TASK REQUIREMENTS |
Give back all of the records exactly.

DATASET RECORDS |
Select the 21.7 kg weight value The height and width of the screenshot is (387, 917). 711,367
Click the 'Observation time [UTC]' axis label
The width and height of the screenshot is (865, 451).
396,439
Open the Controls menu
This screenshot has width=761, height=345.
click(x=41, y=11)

EXERCISE RESULT |
Select the 21.7 kg weight value The height and width of the screenshot is (387, 917). 711,367
Click the 'Observation time [UTC]' axis label
The width and height of the screenshot is (865, 451).
396,439
Open the Controls menu
This screenshot has width=761, height=345.
click(x=41, y=11)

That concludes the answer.